I, for one, had first-hand experiences on the hardships one faces when hunting for a well-paid job.
The first step in finding work is the making of a well-organized resume and submitting this to a company or institution where you want to work for. After your credentials are assessed by their human resource department, they may call you for a job interview in order for them to have the chance to know the extent of the truthfulness of your credentials stated in your resume. The first job interview is considered one of the hardest and challenging parts of the job hunting process.
The moment I got my first call from a clerk of a certain office, I couldn't contain myself. I was exhilarated. My tireless efforts of submitting resumes to different companies and offices finally paid off. Looking back, I saw myself organizing the contents of my resume, encoding, printing this in multiple copies and putting these in big envelopes. Then, I was off, handing these to different offices; sometimes I walk, or ride a bus when the need arises, just so I can give all the resumes to the different offices. Then, the call came for my first job interview; my first chance to directly tell them with frankness what I am capable of.
The day of the interview came.
Some say that first impressions last. So I had to choose the best clothes that I have to wear, groomed myself before the mirror a hundred times, and rehearsed the things that I would answer to pre-conceived probable questions that have to be asked. These, I hoped, would create a positive impact on the interviewers.
I expected that the interview itself would be much tensed; I experienced a mixed feeling of dread and trepidation when I opened the door towards the conference table. Lo and behold! The interview was to be done by a panel of interviewers. I did not expect this. For an eternity, I felt that I will collapse upon seeing their faces, expressionless, ready to bombard me with questions.

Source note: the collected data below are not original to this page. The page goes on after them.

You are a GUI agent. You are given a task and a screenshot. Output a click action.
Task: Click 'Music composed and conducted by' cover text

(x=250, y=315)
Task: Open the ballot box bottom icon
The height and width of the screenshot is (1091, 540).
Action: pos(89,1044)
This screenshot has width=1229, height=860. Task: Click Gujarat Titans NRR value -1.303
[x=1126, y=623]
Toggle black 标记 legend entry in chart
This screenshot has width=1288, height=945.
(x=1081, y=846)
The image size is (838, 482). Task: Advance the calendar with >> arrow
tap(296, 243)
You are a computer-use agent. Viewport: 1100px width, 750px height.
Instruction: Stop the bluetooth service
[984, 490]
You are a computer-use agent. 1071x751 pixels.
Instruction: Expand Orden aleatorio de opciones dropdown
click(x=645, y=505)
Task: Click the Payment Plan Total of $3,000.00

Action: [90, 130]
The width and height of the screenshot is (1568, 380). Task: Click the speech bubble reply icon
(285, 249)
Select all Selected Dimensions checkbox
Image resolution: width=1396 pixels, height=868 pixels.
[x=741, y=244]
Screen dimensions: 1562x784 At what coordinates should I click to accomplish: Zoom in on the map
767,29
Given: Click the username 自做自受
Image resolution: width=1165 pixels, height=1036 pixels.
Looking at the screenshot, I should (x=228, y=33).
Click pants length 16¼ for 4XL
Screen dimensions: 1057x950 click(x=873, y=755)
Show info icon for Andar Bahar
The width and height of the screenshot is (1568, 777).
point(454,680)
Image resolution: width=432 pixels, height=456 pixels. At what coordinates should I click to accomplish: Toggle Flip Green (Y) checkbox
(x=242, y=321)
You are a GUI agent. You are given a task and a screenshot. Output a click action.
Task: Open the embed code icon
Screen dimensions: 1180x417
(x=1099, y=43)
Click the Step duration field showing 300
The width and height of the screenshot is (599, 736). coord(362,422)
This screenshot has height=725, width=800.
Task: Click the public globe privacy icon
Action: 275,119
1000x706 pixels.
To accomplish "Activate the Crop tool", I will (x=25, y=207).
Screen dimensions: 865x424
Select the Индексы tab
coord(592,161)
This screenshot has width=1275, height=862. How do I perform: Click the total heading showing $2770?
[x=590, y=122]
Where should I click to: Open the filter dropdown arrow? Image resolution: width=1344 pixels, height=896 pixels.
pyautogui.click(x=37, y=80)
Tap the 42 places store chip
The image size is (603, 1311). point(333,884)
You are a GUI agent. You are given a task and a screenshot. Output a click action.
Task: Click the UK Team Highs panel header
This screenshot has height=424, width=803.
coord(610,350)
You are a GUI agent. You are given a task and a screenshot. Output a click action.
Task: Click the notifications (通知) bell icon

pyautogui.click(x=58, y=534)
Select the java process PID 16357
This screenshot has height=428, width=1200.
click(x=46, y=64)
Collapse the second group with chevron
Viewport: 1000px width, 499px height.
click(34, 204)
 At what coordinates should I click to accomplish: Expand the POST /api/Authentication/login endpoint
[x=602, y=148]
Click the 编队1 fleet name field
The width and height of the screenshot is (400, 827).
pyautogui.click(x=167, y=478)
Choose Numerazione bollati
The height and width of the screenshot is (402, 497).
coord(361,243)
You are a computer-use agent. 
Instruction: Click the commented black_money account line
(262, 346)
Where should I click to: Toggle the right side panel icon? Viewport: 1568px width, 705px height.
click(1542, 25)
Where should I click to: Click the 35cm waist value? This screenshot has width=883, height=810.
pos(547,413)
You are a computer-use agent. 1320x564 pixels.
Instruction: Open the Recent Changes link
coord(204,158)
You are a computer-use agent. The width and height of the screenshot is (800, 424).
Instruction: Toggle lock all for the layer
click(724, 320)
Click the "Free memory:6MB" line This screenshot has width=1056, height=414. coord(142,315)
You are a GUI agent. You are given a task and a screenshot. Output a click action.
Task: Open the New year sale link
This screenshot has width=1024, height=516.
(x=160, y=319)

But, to my delight, I was met with reassuring and comforting handshakes by the interviewers. I thought, at that exact moment that I'll get through that interview, which eventually I did. The moment I answered the first question, my self-esteem suddenly rose. A set of questions came after myriad of questions, yet I was able to answer these fairly.
Others questions were answered the best way possible, or so I thought. This gave me a boost to persist and carry on until the last minute is through. Until I felt that I was completely at ease, as if I am just talking to colleagues and contemporaries. As quick as it started, the interview ended. This left me with an awakening; I survived my first job interview.
I finally came up with a conclusion that pleasure and fun are not just derived from starting to do our first job tasks; rather the sense of adventure and accomplishment can be drawn from the path or process of finding a job, such as the interview process.
Life is not hard as it seems, if taken with a positive outlook. It would just be hard if we don't try to tackle the challenges it has to offer. Once we get to overcome these, we realize that we are learning, at the same time getting nearer to our goal.